▶ **Description of the task**: Omit any pictures, and restate word for word only the lines from the one with "Where should I click to: Select Assists" through the end of the data below.

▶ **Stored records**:
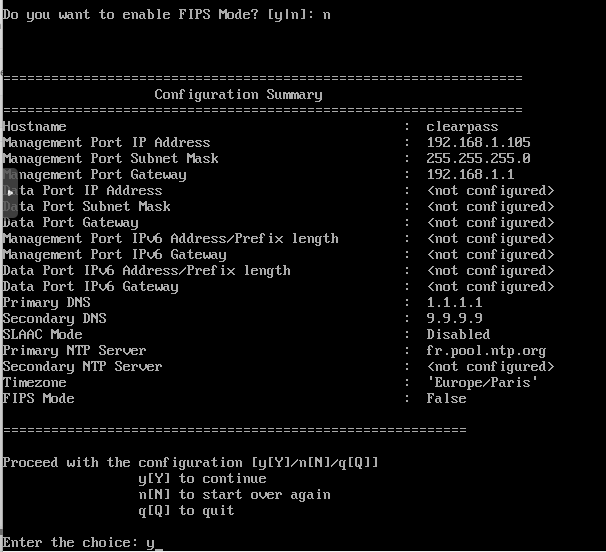This screenshot has height=552, width=606.
Task: Click the 'q[Q] to quit' option line
Action: (186, 511)
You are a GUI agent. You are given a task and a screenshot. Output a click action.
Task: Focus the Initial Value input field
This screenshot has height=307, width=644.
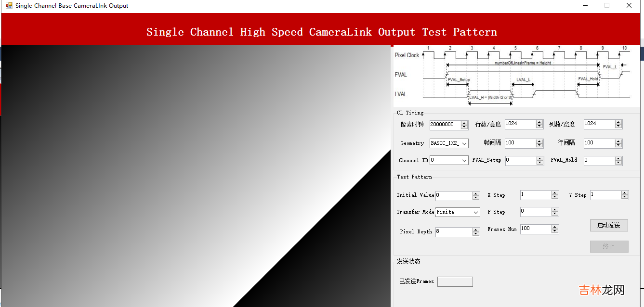point(453,196)
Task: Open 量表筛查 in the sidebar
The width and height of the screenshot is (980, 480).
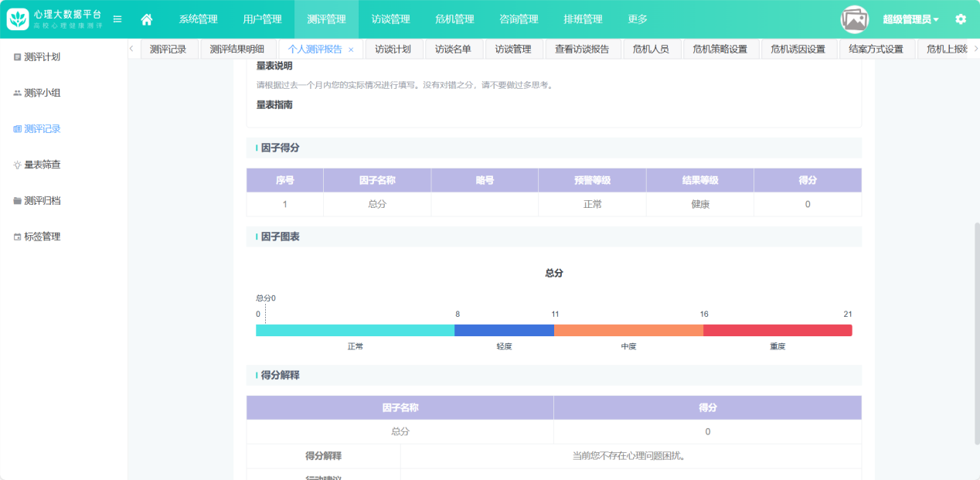Action: pos(42,165)
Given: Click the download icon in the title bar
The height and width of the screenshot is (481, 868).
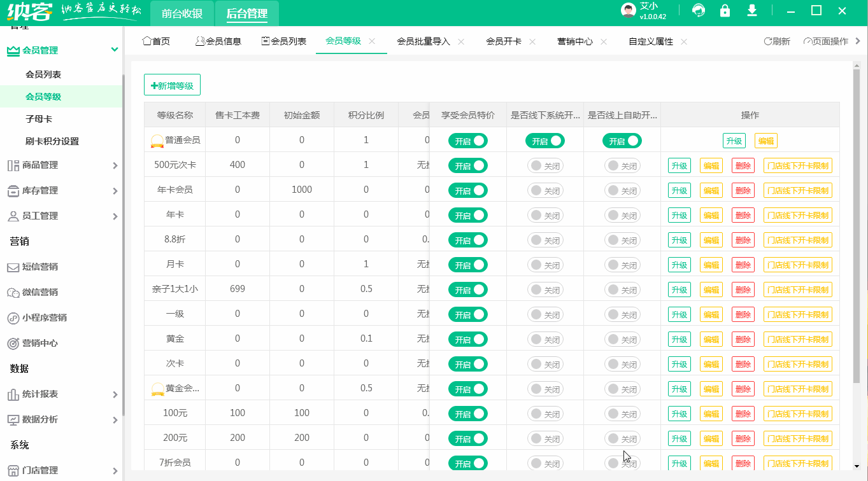Looking at the screenshot, I should [752, 11].
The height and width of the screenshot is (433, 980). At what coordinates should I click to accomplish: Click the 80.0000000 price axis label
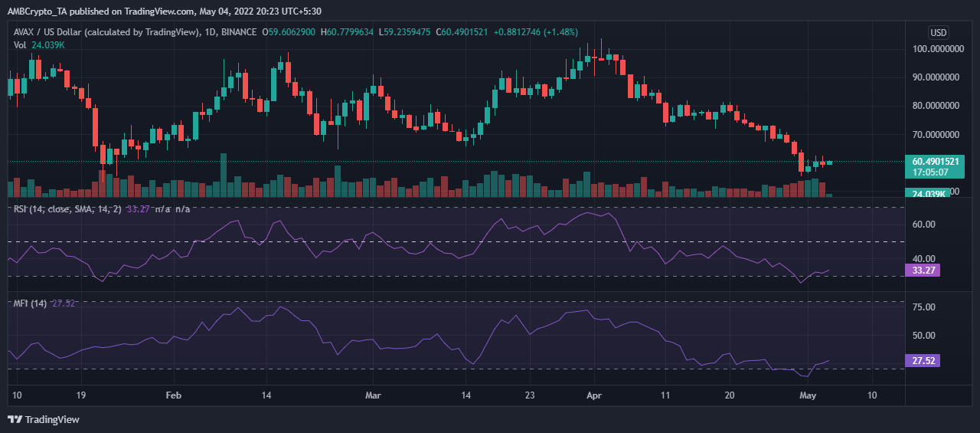[937, 106]
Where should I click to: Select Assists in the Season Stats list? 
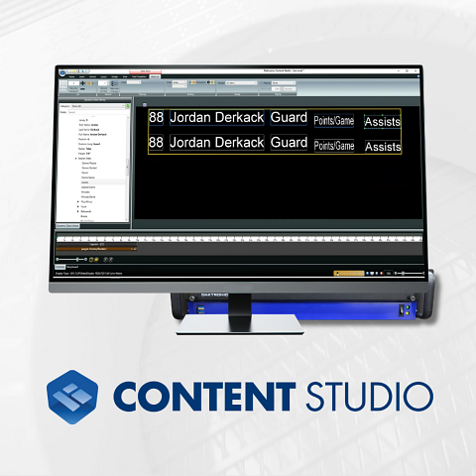[x=85, y=182]
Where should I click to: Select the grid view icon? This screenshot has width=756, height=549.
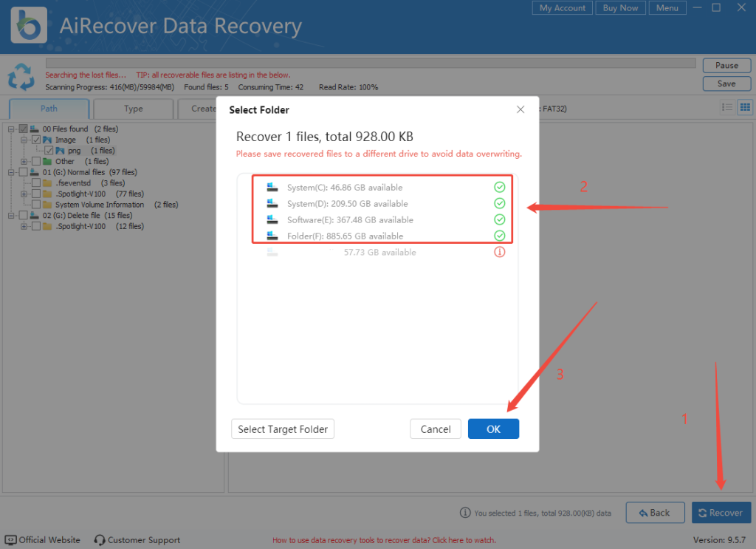pos(745,108)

▶ **Solved exercise**:
Where should I click to: Select Assists in the Season Stats list? 
[x=85, y=182]
Where should I click to: Select the grid view icon? This screenshot has width=756, height=549.
pos(745,108)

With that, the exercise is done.